At present, the Labour department has only one inspector in each of the seven districts, sources said, while adding that the department would require not less than 25 staff more including officers to implement the work permit system.
Citing an example that departments like Transport and Taxation have their own enforcement wing, official sources said that the Labour department is yet to have an enforcement which is necessary in case the Government decides to implement the work permit system.
According to official sources, the Labour department in Tripura has around 10 inspectors in each of the districts.
“If the same number of Labour inspectors is attached to every district in the State, there would not be any difficulty to successfully implement the work permit system,” official sources pointed out.

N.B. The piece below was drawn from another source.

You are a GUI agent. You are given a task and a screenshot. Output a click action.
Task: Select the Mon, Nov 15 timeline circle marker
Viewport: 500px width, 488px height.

Citing huge deficit of man power, sources also pointed out that there was no scope for early implementation of the much-talked anti-influx mechanisms including work permit system until and unless the government does some “soul searching exercise” to fulfil its long-pending commitment.
Sources also recalled how things started to move in the right direction in 2008 when the Cabinet had approved the amendment to the Inter State Migrant Workmen Regulation Act, 1979 (amended in 1985) to give more powers to the law-enforcing agencies to check influx and regulate the employment of migrants in the State.

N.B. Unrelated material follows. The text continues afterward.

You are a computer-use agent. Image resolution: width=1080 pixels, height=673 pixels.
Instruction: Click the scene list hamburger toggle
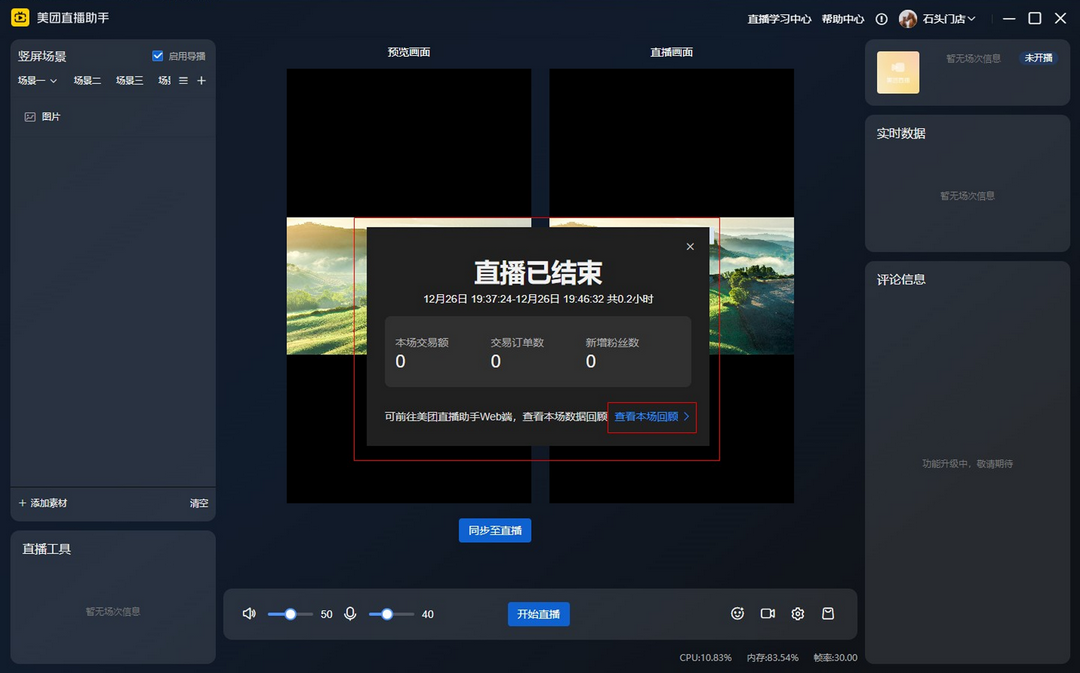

Recently several NGOs including KSU and FKJGP had submitted a representation to Chief Minister Dr Mukul Sangma asking him to find out immediate mechanisms especially to implement work permit system to check unabated influx into the State.
The NGOs served a deadline to the State government to implement the mechanisms by August 31, failing which they would recourse to their own course of action.
Last week, Deputy Chief Minister In-charge Labour, Rowell Lyngdoh, made it clear that mechanisms relating to implementation of work permit system lies with the Task Force headed by the Chief Minister.
Lyngdoh, however, informed that matters relating to strengthening of the Labour department have already started, like issue of a notification on the Amendment of rules to the Inter-State Migrant Workmen Regulation Act, 1979 (amended in 1985) and purchase of vehicles.
Lyngdoh also regretted that his department was unable to appoint more staff since the government through the Finance Department was yet to sanction money for creation of more posts.
The Labour department had, earlier, sent a proposal to the Finance department seeking nearly Rs 3 crore for appointment of more staff and purchase of vehicles to effectively implement the work permit system.